• **Deine Aufgaben**
[1] Gib aus dem Text zum Abbau der Fehlsubventionierung alles von „Das Zweite Gesetz“ bis hinunter zu „nicht mehr bedürfen.“ wieder und benenne dabei „Subventionen“ in „Fördermittel“ um.
[2] Welche Wörter im Text zum Abbau der Fehlsubventionierung enthalten die Buchstabenfolge „miet“, egal ob groß oder klein geschrieben? Führe alle auf.
[3] Schreib den Text zum Abbau der Fehlsubventionierung im Anschluss an seinen letzten Satz weiter.
━━━ Quellenauszug
Abbau der Fehlsubventionierung im Wohnungswesen für das Land Nordrhein-Westfalen (2. AFWoG NRW)

A Problem:

Das Zweite Gesetz über den Abbau der Fehlsubventionierung im Wohnungswesen in Nordrhein-Westfalen sieht die Erhebung einer Ausgleichabgabe vor. Die Ausgleichsabgabe hat die Funktion, Subventionen bei Mietern von Sozialwohnungen zurückzufordern, die aufgrund zwischenzeitlich erfolgter Einkommenssteigerungen einer solchen Sozialwohnung nicht mehr bedürfen.

Dies ist Ausdruck sozialer Gerechtigkeit, denn die Nachfrage nach preisgünstigem Wohnraum von Anspruchsberechtigten ist groß - vor allem, da sich die Zahl der zur Verfügung stehenden Sozialwohnungen kontinuierlich verringert. Besserverdienende, nicht mehr wohnberechtigte Haushalte zahlen mit der Ausgleichsabgabe eine an ihrer Leistungsfähigkeit orientierte, entsprechend höhere Miete als die mit Steuermitteln subventionierten Kostenmieten.
━━━━━━
━━━ Auszüge aus Datensätzen
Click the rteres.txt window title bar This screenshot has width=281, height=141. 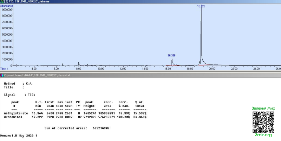click(141, 75)
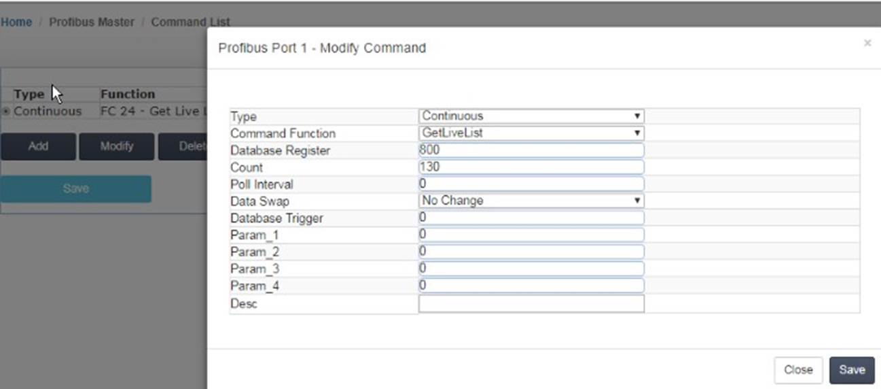Image resolution: width=881 pixels, height=389 pixels.
Task: Click into the Param_3 field
Action: pyautogui.click(x=531, y=269)
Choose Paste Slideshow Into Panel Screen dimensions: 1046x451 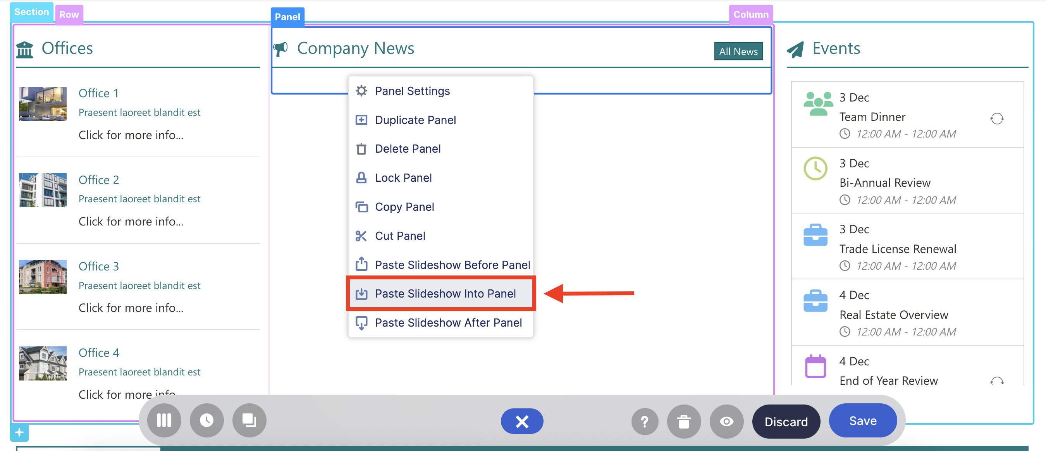coord(445,293)
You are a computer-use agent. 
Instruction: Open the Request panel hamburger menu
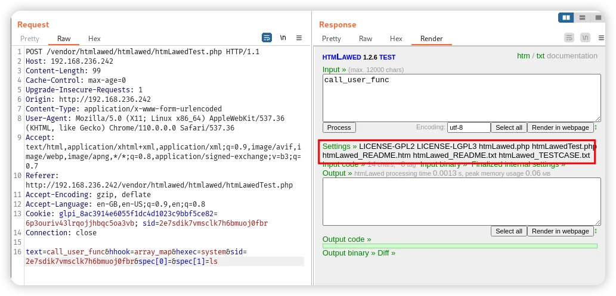(x=299, y=38)
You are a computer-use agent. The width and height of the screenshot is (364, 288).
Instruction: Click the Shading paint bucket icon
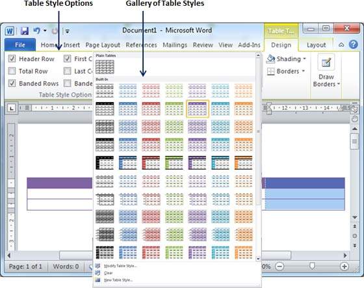point(270,59)

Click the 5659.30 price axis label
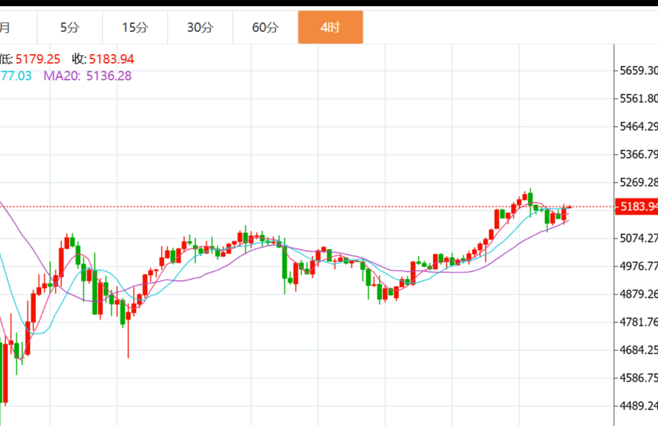tap(638, 70)
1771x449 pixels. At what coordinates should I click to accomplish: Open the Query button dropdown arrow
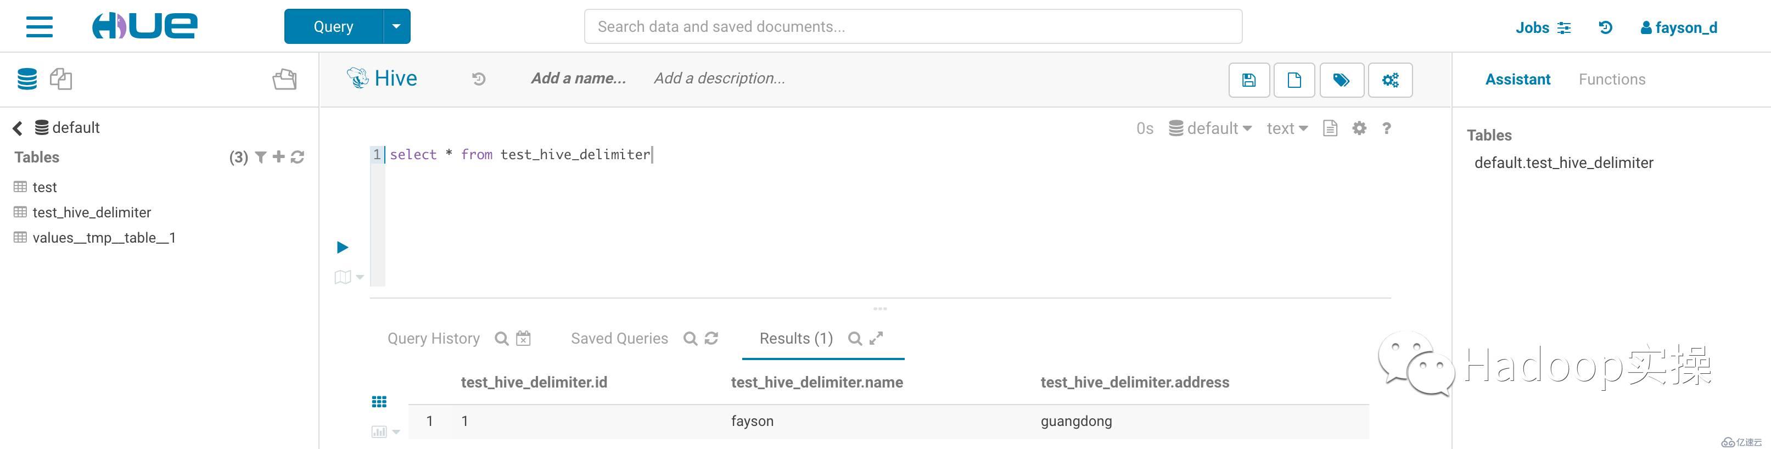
━━━━━━
• **Lösungen der Aufgaben**
[1]
Das Zweite Gesetz über den Abbau der Fehlsubventionierung im Wohnungswesen in Nordrhein-Westfalen sieht die Erhebung einer Ausgleichabgabe vor. Die Ausgleichsabgabe hat die Funktion, Fördermittel bei Mietern von Sozialwohnungen zurückzufordern, die aufgrund zwischenzeitlich erfolgter Einkommenssteigerungen einer solchen Sozialwohnung nicht mehr bedürfen.

[2] Mietern, Miete, Kostenmieten

[3]
Nordrhein-Westfalen hat diese Einnahmen bisher zweckgebunden für eine aktive Wohnungspolitik besonders für sozial schwächere Mieterinnen und Mieter verwendet, denn das Aufkommen der Ausgleichszahlungen wird laufend zur Förderung des Neubaus von Sozialwohnungen, zu Schaffung von Sozialwohnungen durch Um- und Ausbau sowie zur Modernisierung von Sozialwohnungen eingesetzt.

In Nordrhein-Westfalen wird die Ausgleichszahlung heute in 373 von 396 Gemeinden als Subventionsabschöpfungsabgabe erhoben. Betroffen sind die Gemeinden, in denen erhebliche Mietpreisunterschiede zwischen den Kostenmieten der Sozialwohnungen und den Mieten der vergleichbaren freifinanzierten Wohnungen bestehen.

Im geltenden Fehlbelegungsrecht ist ausdrücklich vorgesehen, dass Miet- und Ausgleichszahlung zusammen den Betrag nicht überschreiten, der als ortsübliche Vergleichsmiete für eine der geförderten Wohnung entsprechende frei finanzierte Wohnung aufzubringen wäre.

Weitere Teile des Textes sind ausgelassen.